Некоторое время они шли молча.
— Ты ведьма, — сказал чиновник, неожиданно для себя самого.
— Заметил? — В голосе звучала насмешливая улыбка. Острый влажный кончик языка тронул ухо чиновника, пробежал по всем изгибам, исчез. — Я услышала, что ты ищешь Грегорьяна, и заинтересовалась. Я же знаю его с детства, мы вместе учились. Спрашивай что хочешь — я тебе все расскажу. Ну вот и пришли.
На поляне стояла маленькая некрашеная хижина.
— Где он?
— Ты хочешь не этого. — И снова эти изумрудные немигающие глаза.
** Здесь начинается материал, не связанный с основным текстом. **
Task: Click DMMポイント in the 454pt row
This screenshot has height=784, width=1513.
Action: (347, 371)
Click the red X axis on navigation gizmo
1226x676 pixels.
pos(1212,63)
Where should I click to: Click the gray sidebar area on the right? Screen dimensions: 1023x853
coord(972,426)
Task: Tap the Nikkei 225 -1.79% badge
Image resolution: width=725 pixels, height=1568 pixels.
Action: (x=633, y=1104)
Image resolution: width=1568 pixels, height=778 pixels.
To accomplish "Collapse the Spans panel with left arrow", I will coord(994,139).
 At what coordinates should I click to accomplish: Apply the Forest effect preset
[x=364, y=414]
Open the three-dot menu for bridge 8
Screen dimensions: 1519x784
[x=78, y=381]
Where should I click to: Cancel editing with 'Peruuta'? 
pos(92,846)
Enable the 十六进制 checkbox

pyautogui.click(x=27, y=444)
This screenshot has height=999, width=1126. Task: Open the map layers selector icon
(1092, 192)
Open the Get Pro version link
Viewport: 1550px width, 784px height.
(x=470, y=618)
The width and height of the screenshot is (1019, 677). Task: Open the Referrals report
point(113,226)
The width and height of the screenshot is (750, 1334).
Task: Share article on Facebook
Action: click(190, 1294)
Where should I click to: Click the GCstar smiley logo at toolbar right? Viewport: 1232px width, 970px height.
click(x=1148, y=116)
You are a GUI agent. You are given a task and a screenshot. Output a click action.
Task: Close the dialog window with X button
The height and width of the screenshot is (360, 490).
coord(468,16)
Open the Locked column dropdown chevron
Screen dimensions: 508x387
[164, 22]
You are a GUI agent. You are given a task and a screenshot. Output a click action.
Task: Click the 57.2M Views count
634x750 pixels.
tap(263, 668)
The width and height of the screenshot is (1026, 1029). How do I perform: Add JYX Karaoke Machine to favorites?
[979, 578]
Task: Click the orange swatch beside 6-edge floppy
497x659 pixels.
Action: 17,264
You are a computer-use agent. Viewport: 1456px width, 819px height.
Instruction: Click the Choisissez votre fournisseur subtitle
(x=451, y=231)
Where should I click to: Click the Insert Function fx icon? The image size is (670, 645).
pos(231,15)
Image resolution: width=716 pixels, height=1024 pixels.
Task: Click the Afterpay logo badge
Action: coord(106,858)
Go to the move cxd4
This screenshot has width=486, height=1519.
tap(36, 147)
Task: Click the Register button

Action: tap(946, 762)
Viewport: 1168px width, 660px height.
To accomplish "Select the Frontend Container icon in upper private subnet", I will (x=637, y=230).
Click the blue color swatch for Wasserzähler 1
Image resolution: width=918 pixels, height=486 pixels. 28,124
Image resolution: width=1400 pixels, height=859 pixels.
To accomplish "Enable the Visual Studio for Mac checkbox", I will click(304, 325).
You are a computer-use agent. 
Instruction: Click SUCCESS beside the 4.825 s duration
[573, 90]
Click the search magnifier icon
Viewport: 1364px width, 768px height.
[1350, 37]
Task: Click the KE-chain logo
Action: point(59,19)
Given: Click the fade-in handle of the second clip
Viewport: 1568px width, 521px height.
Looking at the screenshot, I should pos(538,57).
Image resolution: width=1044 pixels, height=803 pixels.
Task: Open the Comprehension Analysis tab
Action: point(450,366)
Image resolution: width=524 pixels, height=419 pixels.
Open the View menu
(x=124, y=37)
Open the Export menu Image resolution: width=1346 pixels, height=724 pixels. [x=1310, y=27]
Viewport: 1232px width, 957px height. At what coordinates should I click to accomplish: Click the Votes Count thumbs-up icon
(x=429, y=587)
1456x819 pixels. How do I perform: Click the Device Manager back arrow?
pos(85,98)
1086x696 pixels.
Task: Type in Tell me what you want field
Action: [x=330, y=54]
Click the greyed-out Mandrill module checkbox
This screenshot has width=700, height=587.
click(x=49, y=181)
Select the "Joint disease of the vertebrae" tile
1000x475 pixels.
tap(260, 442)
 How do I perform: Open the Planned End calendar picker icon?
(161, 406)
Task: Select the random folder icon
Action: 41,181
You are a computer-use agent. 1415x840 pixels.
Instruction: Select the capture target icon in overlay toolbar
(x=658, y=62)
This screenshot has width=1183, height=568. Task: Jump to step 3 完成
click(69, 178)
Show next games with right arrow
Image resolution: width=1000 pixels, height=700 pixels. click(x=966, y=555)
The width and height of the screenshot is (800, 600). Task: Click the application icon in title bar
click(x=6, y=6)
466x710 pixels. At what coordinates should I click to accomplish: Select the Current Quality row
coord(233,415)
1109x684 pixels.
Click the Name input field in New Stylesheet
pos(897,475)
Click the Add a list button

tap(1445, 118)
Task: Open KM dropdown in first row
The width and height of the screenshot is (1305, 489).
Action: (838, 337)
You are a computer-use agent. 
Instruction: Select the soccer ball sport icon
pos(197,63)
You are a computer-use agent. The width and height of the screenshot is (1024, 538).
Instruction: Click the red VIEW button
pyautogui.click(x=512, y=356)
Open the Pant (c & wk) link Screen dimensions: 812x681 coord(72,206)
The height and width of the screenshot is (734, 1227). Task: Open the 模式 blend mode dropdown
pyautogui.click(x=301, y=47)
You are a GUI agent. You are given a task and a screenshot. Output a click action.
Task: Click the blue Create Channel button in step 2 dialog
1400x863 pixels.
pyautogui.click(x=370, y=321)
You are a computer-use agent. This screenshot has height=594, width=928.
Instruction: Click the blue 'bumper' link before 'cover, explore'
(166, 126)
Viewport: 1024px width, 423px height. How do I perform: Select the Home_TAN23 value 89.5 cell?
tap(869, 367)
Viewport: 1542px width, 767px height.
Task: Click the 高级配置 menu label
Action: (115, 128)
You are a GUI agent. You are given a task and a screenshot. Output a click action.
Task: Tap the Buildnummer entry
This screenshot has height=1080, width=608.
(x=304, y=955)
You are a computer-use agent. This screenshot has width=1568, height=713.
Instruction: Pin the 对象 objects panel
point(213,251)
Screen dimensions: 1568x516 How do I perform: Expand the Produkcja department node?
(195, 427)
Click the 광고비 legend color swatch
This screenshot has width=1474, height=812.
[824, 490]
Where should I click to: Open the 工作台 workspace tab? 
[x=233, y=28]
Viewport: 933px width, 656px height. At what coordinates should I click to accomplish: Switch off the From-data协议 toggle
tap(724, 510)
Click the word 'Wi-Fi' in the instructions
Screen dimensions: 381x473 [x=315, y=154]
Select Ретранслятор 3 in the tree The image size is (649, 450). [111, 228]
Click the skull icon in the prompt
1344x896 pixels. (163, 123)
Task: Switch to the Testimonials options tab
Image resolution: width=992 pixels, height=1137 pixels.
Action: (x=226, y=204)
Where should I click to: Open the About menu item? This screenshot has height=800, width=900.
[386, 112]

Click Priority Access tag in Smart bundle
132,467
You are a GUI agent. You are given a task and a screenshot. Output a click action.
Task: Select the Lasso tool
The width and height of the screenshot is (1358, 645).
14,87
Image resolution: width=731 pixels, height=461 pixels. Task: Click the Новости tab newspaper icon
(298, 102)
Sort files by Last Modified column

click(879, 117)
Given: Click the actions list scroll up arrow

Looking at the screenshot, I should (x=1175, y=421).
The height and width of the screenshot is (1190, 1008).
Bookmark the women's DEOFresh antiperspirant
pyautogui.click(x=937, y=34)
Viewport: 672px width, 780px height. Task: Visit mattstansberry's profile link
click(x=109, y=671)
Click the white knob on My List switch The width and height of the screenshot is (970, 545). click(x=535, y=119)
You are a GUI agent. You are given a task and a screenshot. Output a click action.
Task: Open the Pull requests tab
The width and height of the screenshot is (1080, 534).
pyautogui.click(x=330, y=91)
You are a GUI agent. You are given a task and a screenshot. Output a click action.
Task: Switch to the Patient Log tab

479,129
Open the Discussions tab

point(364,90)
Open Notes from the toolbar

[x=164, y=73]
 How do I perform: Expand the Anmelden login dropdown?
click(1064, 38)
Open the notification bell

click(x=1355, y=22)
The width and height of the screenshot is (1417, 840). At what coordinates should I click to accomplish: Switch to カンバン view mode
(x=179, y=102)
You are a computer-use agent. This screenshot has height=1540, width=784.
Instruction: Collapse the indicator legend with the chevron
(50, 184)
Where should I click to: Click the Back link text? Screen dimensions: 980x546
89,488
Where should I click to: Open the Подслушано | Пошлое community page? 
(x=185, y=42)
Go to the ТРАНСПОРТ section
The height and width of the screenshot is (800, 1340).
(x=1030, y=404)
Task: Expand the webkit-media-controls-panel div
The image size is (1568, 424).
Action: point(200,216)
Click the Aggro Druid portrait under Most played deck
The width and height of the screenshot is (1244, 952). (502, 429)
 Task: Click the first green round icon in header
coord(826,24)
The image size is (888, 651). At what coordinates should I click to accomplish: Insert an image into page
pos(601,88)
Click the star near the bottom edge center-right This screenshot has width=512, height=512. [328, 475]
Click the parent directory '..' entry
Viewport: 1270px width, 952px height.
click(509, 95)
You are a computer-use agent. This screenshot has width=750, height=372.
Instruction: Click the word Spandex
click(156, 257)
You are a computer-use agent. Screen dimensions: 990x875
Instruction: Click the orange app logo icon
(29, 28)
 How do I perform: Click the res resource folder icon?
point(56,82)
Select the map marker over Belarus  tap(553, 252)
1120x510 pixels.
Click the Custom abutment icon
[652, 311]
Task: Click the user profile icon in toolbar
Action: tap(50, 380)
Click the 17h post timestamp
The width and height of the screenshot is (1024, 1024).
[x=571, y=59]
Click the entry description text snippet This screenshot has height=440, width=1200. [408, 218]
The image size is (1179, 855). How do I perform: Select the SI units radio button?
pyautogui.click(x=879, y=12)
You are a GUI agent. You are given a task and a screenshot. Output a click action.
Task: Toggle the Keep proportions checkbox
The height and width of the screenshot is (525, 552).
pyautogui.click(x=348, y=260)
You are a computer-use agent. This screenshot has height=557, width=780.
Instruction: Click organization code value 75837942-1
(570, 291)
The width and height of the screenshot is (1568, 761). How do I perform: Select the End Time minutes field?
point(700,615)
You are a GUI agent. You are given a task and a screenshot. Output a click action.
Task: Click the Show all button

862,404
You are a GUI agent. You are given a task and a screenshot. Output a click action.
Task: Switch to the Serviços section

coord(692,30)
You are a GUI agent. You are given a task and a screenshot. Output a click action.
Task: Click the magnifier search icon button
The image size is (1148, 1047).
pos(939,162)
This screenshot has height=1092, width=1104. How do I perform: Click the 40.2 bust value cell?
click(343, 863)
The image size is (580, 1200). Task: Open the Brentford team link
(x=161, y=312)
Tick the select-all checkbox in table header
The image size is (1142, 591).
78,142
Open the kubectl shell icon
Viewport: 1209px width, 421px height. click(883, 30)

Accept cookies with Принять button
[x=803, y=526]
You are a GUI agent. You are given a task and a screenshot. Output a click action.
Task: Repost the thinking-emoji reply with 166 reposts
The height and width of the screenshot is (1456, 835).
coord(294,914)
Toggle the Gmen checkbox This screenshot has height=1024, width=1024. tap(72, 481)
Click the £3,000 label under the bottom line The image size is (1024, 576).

И эта насмешливая улыбка. — Во всяком случае — сейчас.
— Да сколько же у тебя здесь крючков, — сказал он, неумело расстегивая платье. Острый треугольник обнаженной кожи становился все шире и длиннее. При каждом, самом легком, прикосновении по телу Ундины пробегала дрожь. На ночном столике, под сентиментальной голограммой пляшущего Кришны, горела одинокая свеча. Колеблющееся пламя отбрасывало на стены комнаты длинные, глубокие тени. — Ну вот. Кажется, последний.
Ведьма повернулась, подняла руки крест-накрест к плечам и потянула платье вниз. Сперва показались груди — тяжелые, чуть перезревшие плоды с темно-каштановыми черенками, затем — мягкий, округлый живот, глубокая, до краев наполненная темнотой, впадина пупка. Еще немного — и Ундина придержала пятнистую, как лягушачья кожа, ткань.